What is expected: Update the rows from the start down through the line containing "click(646, 164)", replacing "Browsing history" with "Download history" and leaving everything else unchanged. Omit the pictures from your answer.

Provided data:
╭──
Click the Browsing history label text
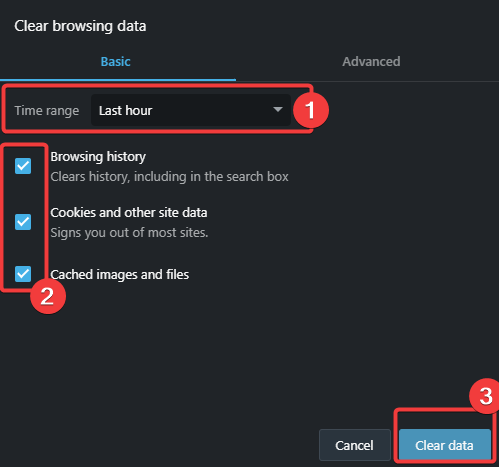 click(98, 157)
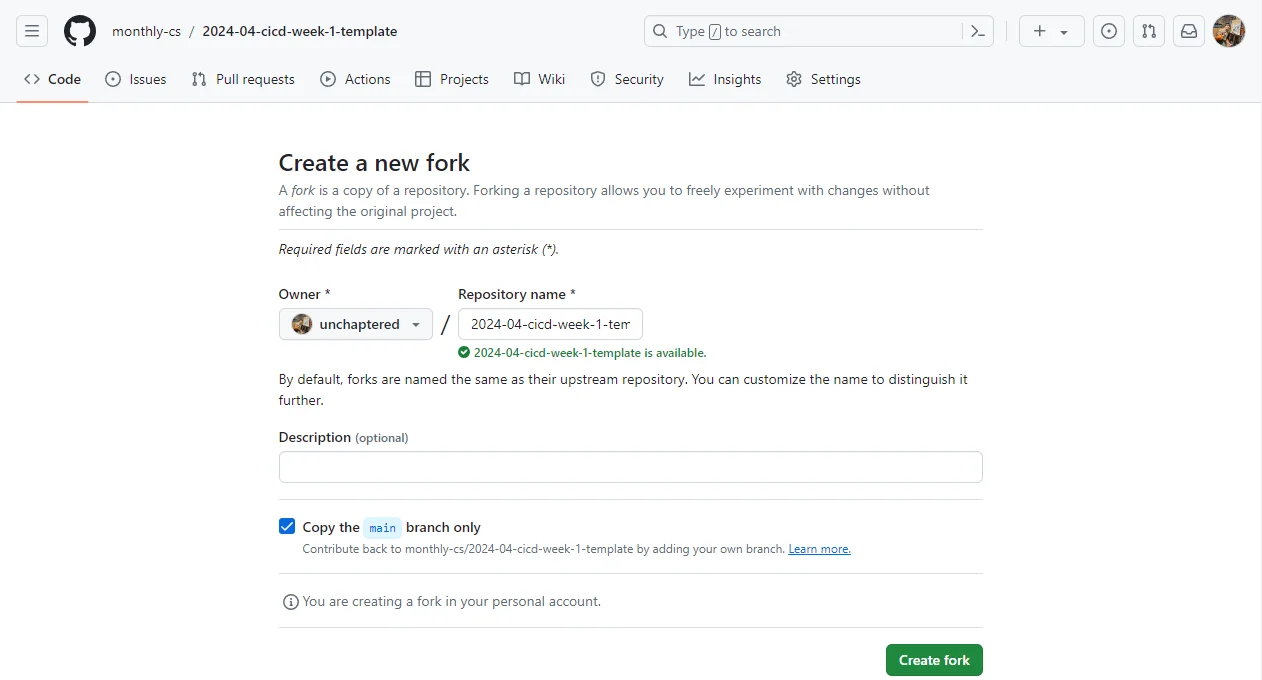The height and width of the screenshot is (680, 1262).
Task: Click into the Description input field
Action: pyautogui.click(x=630, y=467)
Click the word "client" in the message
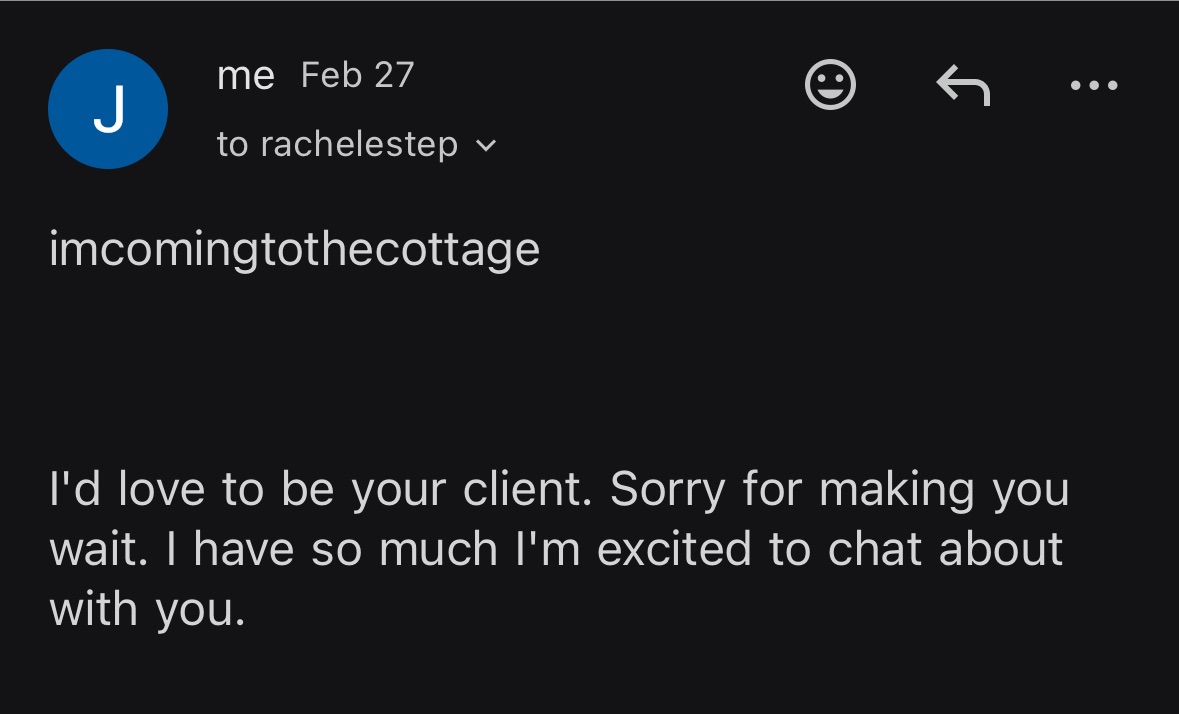 tap(528, 489)
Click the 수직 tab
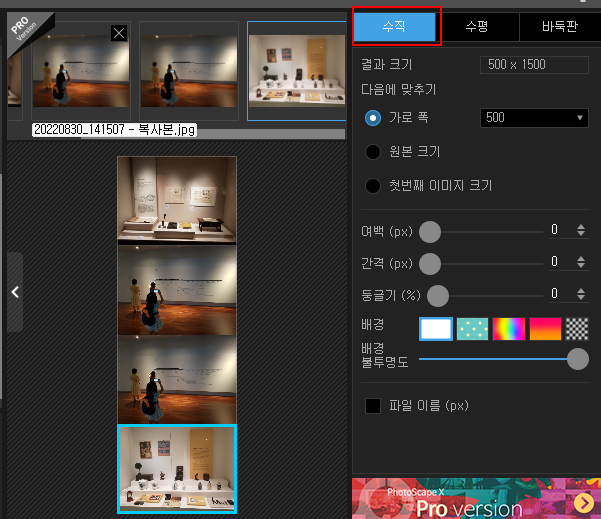 (394, 26)
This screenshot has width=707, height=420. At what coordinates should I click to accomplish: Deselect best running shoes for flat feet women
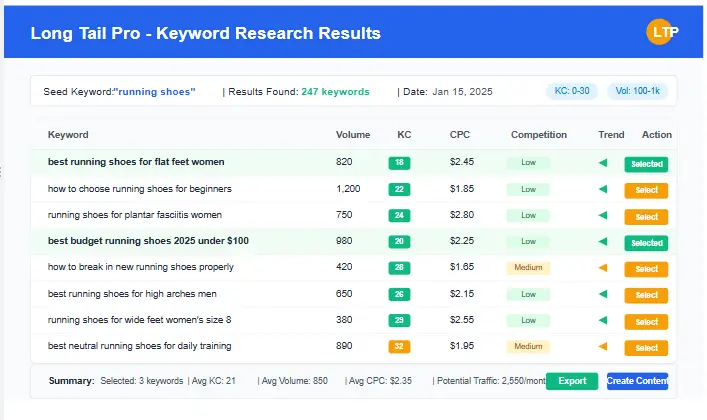click(646, 164)

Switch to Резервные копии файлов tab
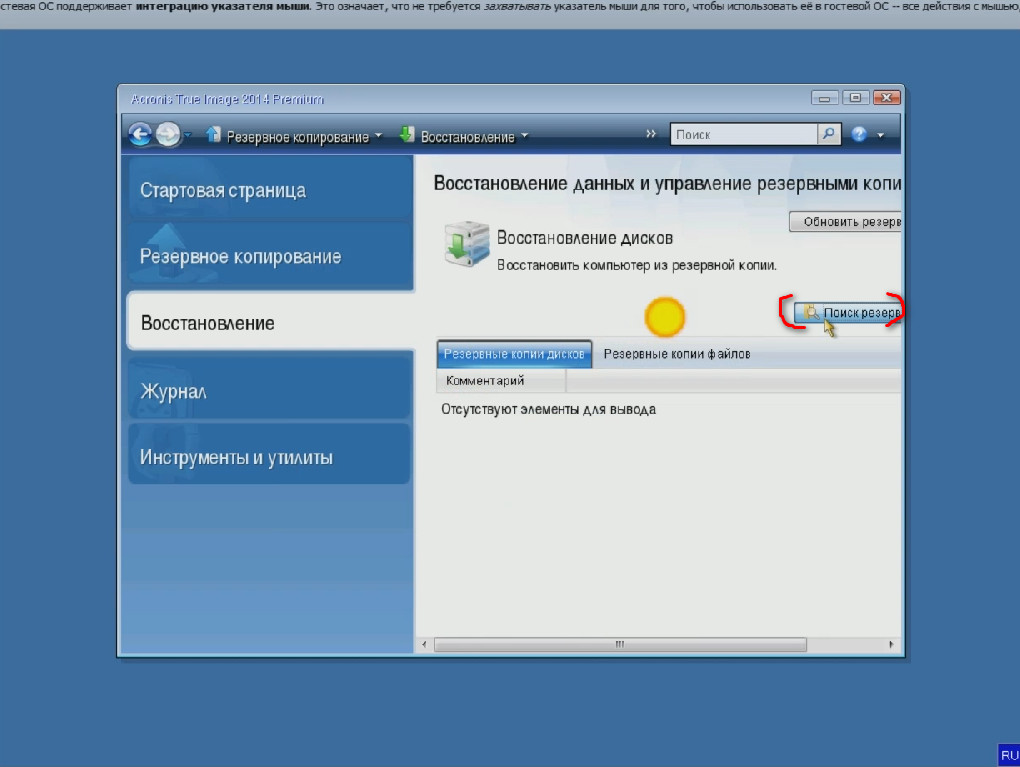pos(677,354)
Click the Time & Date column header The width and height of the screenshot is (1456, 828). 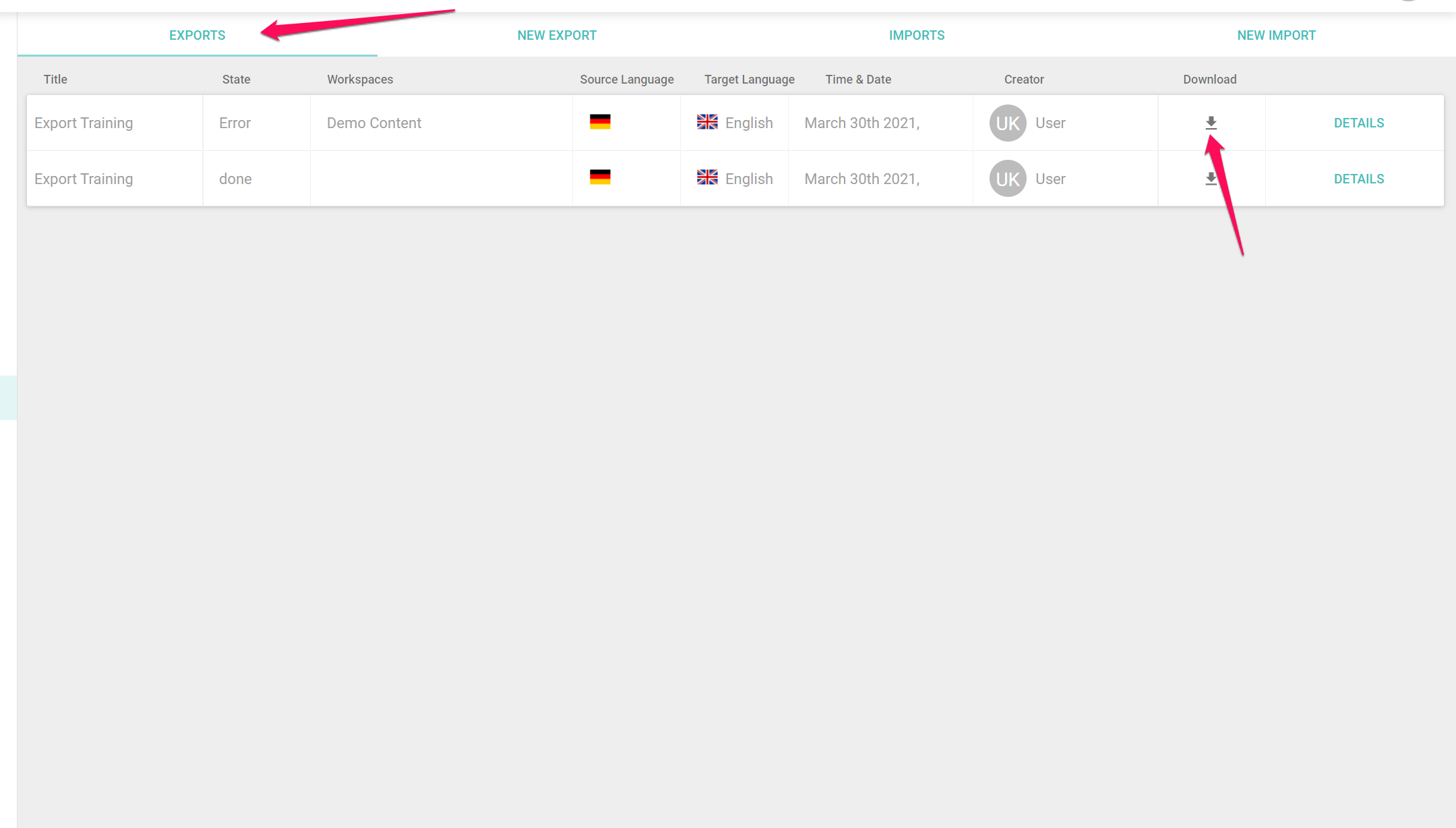point(858,80)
╰──
Exercise response:
Click the Download history label text
 click(98, 157)
The height and width of the screenshot is (680, 1262).
Task: Click into the Description input field
Action: pyautogui.click(x=630, y=467)
Click the word "client" in the message
 tap(528, 489)
Click the 수직 tab
 (394, 26)
This screenshot has width=707, height=420. At what coordinates should I click to accomplish: Deselect best running shoes for flat feet women
click(646, 164)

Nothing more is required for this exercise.